Restricted Appeal: What is error on the face of the record?

Texas Supreme Court says absence of evidence of notice not sufficient to satisfy the requirement that error appear on the face of the record, even if clerk of the court below confirms in writing absence of evidence that proper notice of intent to dismiss was given).

Ginn v. Forrester, (Tex. 2009)
No. 08-0163 (Tex. Mar. 27, 2009)(per curiam)(absence of evidence of notice insufficient to meet requirement of error on face of the record for purpose of restricted appeal f/k/a writ of error).

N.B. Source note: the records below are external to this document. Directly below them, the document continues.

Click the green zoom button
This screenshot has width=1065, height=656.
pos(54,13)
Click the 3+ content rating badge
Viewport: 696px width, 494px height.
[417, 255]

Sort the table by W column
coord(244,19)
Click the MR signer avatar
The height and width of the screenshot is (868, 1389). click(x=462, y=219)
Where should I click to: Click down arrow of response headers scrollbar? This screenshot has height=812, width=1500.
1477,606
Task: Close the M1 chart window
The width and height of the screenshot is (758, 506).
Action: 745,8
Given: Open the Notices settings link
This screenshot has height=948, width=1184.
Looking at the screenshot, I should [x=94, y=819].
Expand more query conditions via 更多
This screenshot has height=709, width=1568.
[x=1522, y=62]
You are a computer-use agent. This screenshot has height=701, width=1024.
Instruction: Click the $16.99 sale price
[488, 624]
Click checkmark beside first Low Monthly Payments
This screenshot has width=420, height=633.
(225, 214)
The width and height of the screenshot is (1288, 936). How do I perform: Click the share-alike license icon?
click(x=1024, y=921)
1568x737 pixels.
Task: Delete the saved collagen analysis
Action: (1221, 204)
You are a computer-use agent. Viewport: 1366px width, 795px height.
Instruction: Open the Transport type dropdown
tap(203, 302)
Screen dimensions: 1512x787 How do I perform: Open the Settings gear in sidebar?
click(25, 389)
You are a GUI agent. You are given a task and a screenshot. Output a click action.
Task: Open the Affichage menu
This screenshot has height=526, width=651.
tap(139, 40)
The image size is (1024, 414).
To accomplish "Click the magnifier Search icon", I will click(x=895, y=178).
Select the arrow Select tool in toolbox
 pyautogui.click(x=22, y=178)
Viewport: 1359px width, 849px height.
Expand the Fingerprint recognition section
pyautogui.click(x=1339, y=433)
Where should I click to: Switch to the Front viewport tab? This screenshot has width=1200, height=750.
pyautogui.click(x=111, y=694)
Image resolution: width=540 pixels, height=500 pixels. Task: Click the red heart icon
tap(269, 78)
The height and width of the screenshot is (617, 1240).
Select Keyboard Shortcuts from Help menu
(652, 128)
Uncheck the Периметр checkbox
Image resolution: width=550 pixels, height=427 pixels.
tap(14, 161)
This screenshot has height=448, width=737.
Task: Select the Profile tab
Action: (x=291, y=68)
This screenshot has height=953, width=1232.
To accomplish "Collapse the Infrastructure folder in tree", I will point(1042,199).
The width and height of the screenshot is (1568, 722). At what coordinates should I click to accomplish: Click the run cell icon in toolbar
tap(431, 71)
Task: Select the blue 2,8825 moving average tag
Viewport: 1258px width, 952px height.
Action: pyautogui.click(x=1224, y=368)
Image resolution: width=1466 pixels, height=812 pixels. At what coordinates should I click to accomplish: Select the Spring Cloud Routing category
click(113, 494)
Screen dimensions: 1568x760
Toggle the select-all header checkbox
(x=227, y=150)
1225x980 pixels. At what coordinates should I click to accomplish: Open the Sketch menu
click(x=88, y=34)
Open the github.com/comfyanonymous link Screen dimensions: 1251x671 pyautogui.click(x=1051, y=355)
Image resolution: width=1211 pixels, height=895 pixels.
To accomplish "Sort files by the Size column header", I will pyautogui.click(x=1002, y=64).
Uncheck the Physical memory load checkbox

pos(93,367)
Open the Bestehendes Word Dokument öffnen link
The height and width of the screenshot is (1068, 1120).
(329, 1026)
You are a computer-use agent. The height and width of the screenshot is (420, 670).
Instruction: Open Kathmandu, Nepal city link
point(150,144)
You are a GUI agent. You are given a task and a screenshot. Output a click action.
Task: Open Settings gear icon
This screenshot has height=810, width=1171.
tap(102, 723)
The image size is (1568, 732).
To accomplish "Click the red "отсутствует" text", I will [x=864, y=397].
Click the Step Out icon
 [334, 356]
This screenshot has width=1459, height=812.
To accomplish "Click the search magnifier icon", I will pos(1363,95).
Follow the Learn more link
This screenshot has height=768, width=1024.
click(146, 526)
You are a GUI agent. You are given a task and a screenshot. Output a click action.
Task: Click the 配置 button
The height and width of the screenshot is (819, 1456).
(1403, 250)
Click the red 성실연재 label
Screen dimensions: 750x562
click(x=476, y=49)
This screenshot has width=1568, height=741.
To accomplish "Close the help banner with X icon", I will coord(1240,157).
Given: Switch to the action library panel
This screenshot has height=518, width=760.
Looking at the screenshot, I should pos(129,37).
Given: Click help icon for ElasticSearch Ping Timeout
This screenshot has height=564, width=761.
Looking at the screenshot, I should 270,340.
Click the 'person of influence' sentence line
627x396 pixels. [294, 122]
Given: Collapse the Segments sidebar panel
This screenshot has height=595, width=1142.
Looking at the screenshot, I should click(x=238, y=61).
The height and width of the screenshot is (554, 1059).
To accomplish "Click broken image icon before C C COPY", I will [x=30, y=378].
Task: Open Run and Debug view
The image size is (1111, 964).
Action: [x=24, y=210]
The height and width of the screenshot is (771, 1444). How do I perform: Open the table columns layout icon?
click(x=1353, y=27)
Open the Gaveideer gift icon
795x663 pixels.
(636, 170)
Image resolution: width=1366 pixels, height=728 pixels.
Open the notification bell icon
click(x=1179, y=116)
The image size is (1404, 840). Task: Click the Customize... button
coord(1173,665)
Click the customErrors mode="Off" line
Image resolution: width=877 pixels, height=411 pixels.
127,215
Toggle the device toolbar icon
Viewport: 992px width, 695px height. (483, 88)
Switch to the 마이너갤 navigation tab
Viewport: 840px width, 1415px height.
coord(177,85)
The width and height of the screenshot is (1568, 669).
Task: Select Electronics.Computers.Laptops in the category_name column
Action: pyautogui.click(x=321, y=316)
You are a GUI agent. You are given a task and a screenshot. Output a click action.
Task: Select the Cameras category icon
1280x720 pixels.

FROM THE OPINION: A restricted appeal requires error that is apparent on the face of the record; error that is merely inferred will not suffice. In this case, the clerk’s supplemental record contains a notation that the clerk’s office was unable to locate documents indicating notice was sent or a hearing was held on the trial court’s dismissal for want of prosecution. Construing the notation as affirmative evidence that the trial court failed to provide notice, a divided court of appeals concluded the requirements for a restricted appeal were met. ___ S.W.3d ___. Because the clerk has no affirmative duty to record the giving of notice, however, a statement that the record reflects none cannot establish error on the face of the record. Accordingly, we reverse the court of appeals’ judgment and render judgment dismissing the case.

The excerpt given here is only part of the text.